Start of ENTRIES SUPPLIED

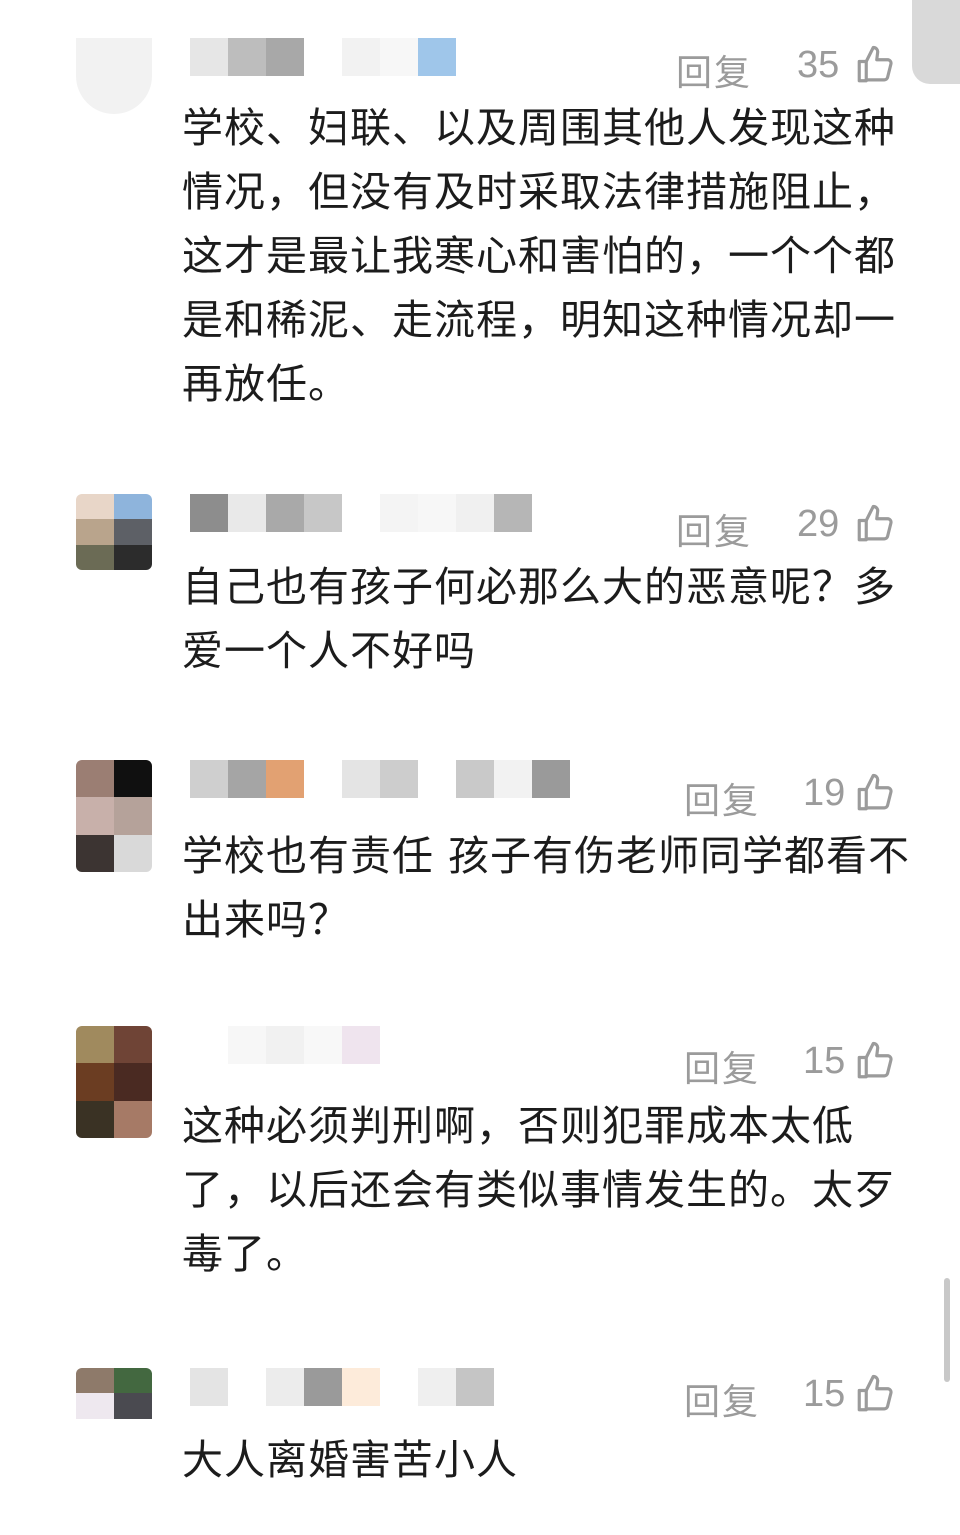 This screenshot has height=1535, width=960. Describe the element at coordinates (818, 524) in the screenshot. I see `like-count: 29` at that location.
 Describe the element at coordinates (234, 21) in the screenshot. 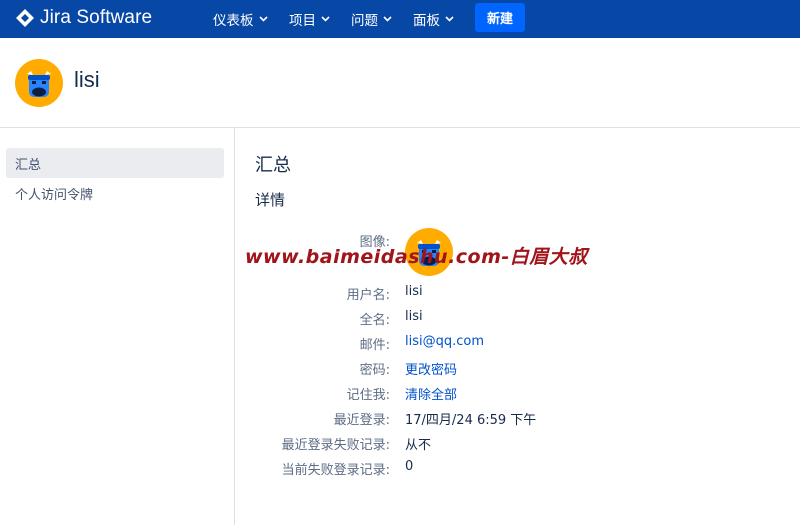

I see `nav-menu-label: 仪表板` at that location.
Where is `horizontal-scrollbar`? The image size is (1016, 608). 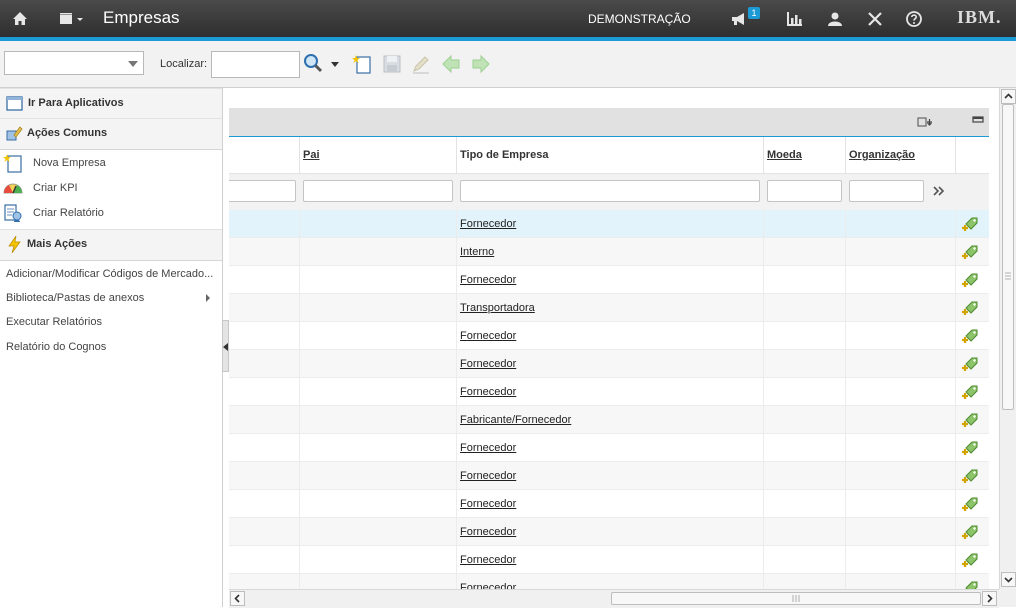
horizontal-scrollbar is located at coordinates (614, 598).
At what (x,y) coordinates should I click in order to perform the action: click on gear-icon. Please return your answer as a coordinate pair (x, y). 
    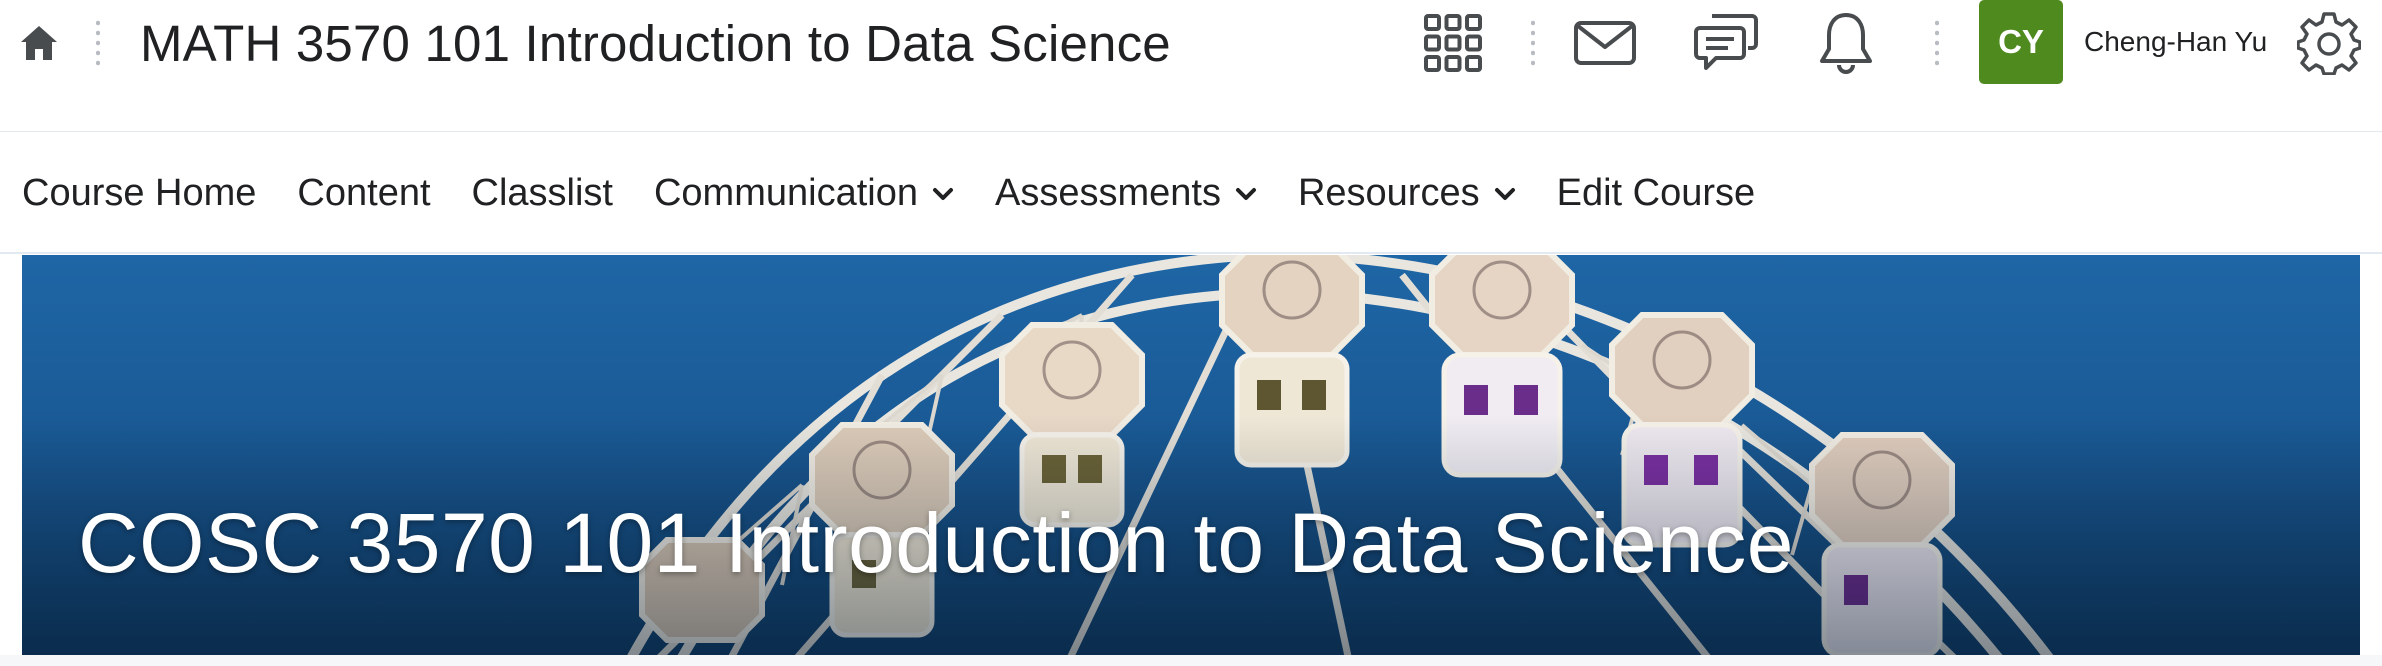
    Looking at the image, I should click on (2329, 44).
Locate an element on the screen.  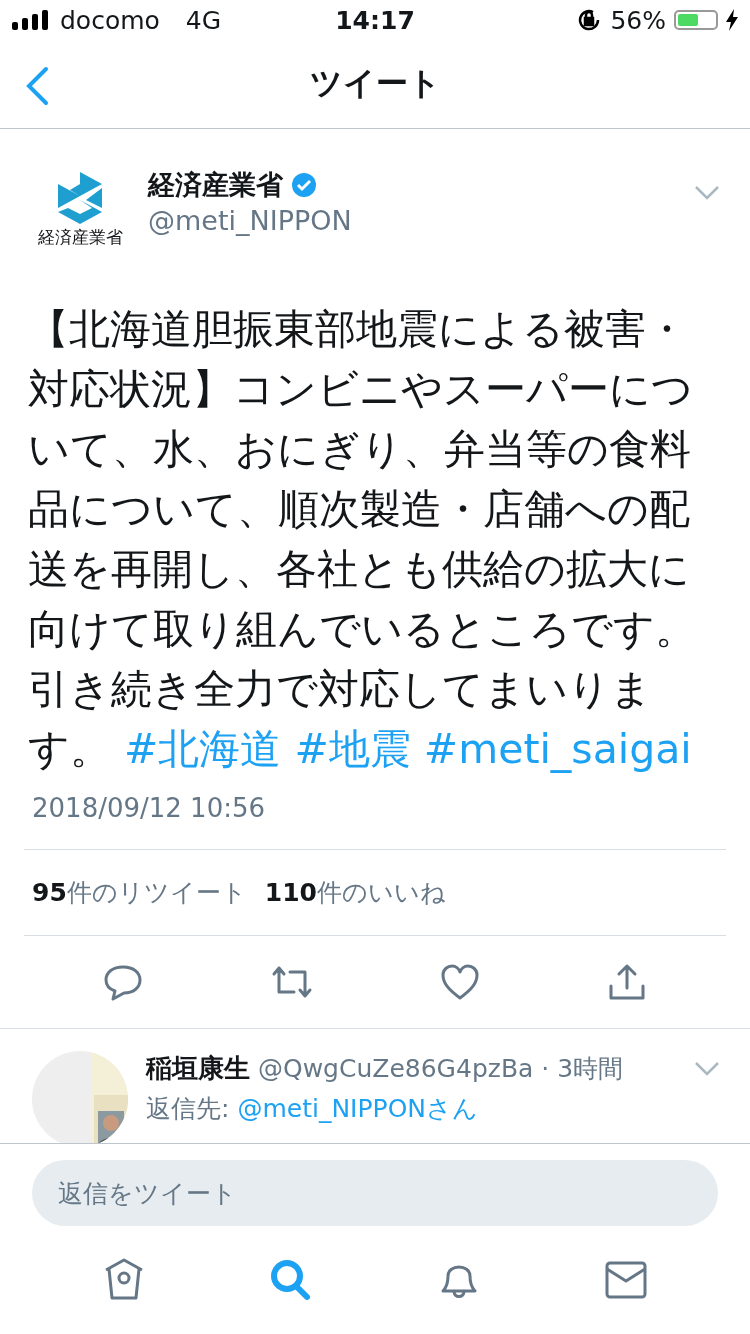
reply-author-handle: @QwgCuZe86G4pzBa is located at coordinates (396, 1068).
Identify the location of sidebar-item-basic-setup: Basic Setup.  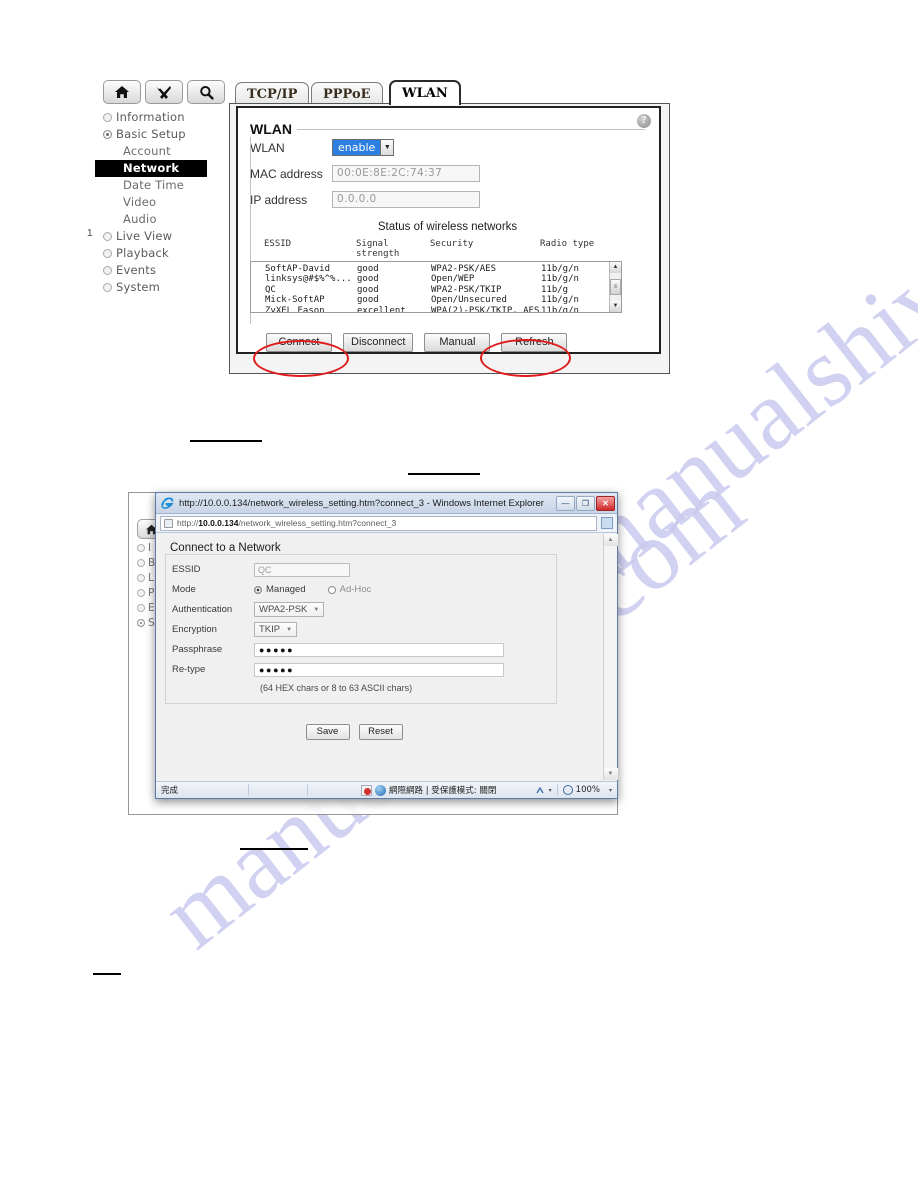
(162, 134).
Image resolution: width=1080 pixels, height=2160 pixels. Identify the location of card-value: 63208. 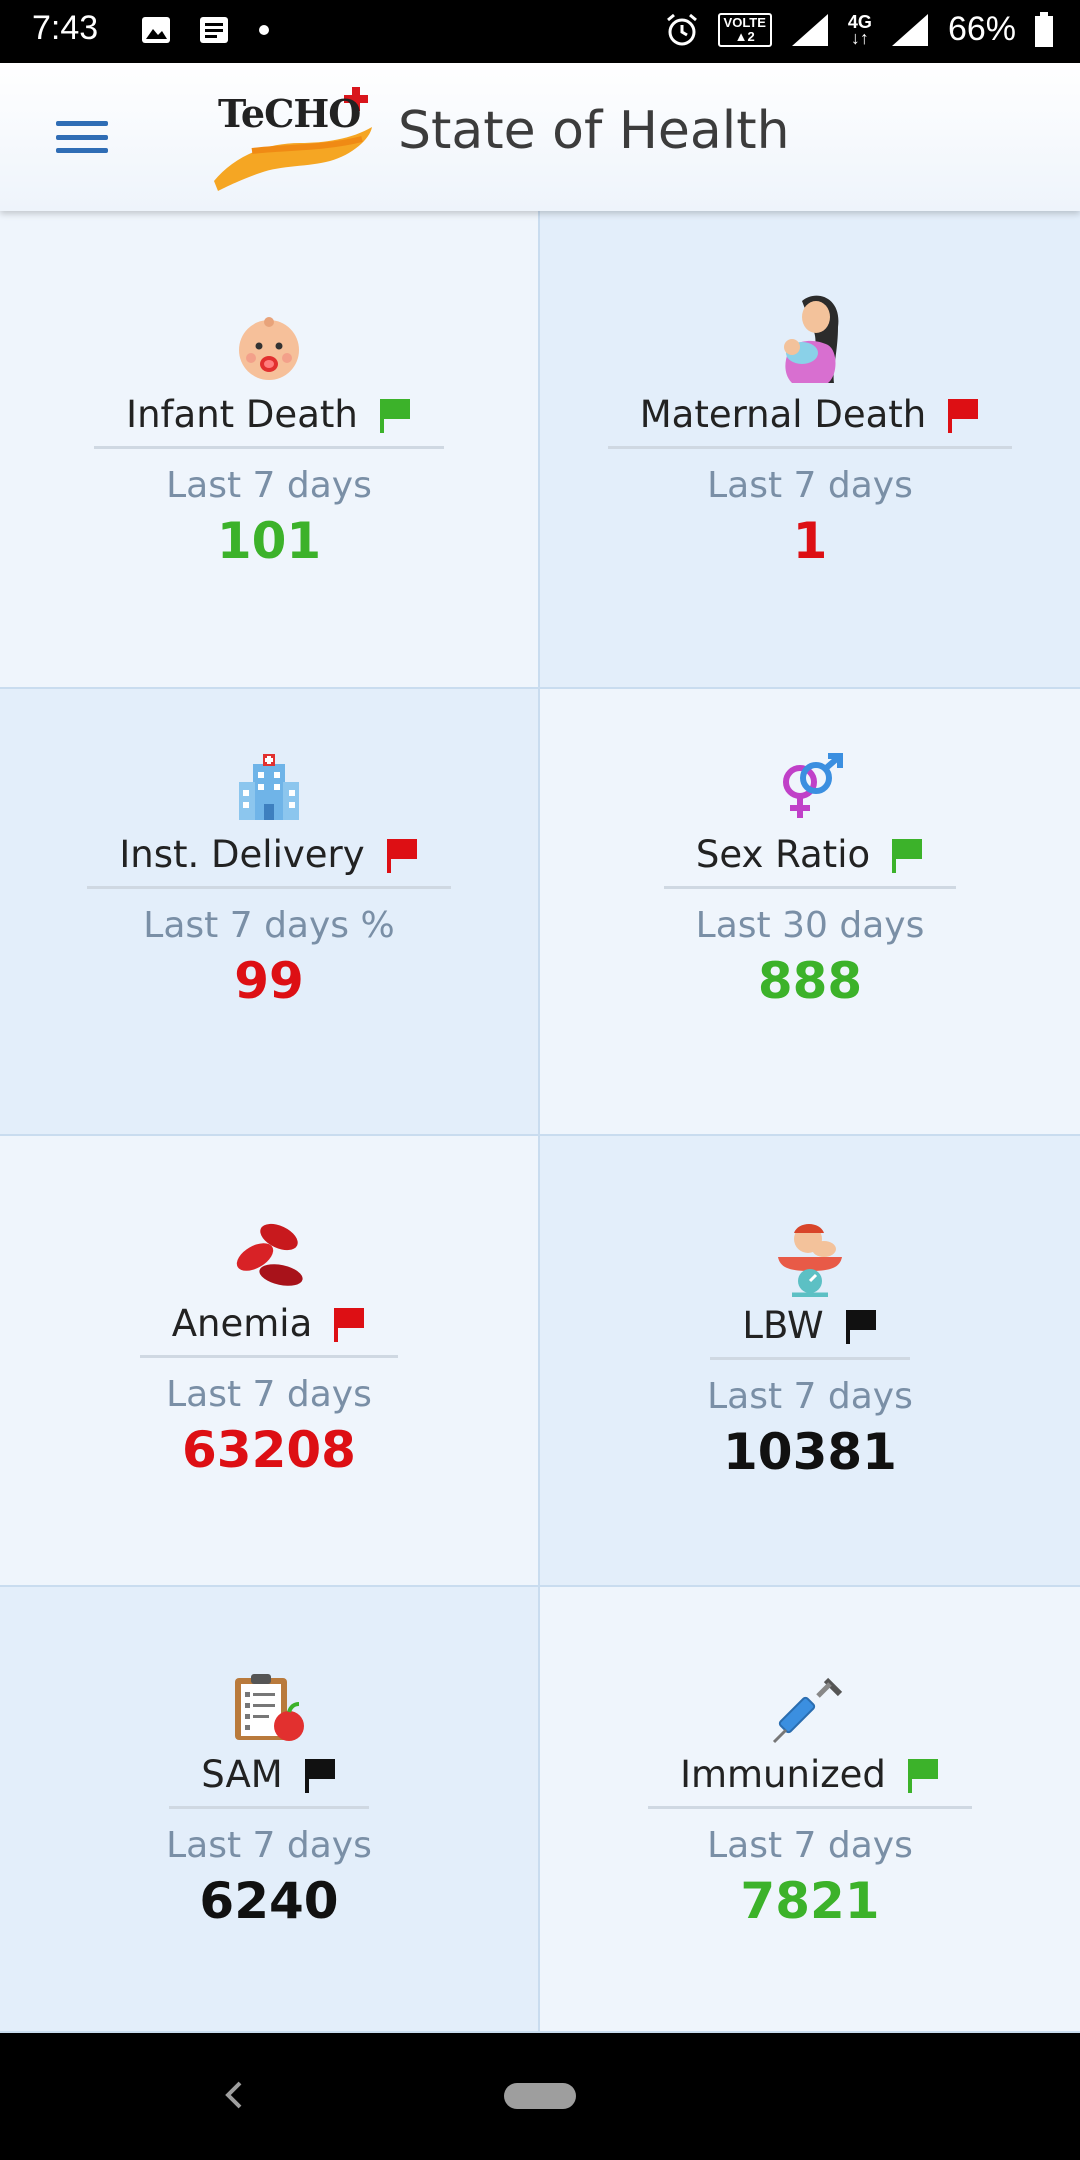
(269, 1450).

End of ENTRIES SUPPLIED

WHAT NEEDS TO BE DONE — Retype every row above word for word, leaving out the pictures.

SOLVED EXERCISE —
 This screenshot has height=1535, width=960. Describe the element at coordinates (818, 524) in the screenshot. I see `like-count: 29` at that location.
 Describe the element at coordinates (234, 21) in the screenshot. 

I see `nav-menu-label: 仪表板` at that location.
Where is `horizontal-scrollbar`? The image size is (1016, 608). 
horizontal-scrollbar is located at coordinates (614, 598).
At what (x,y) coordinates should I click in order to perform the action: click on gear-icon. Please return your answer as a coordinate pair (x, y). 
    Looking at the image, I should click on (2329, 44).
Locate an element on the screen.  
reply-author-handle: @QwgCuZe86G4pzBa is located at coordinates (396, 1068).
Identify the location of sidebar-item-basic-setup: Basic Setup.  
(162, 134).
Image resolution: width=1080 pixels, height=2160 pixels. Identify the location of card-value: 63208. 
(269, 1450).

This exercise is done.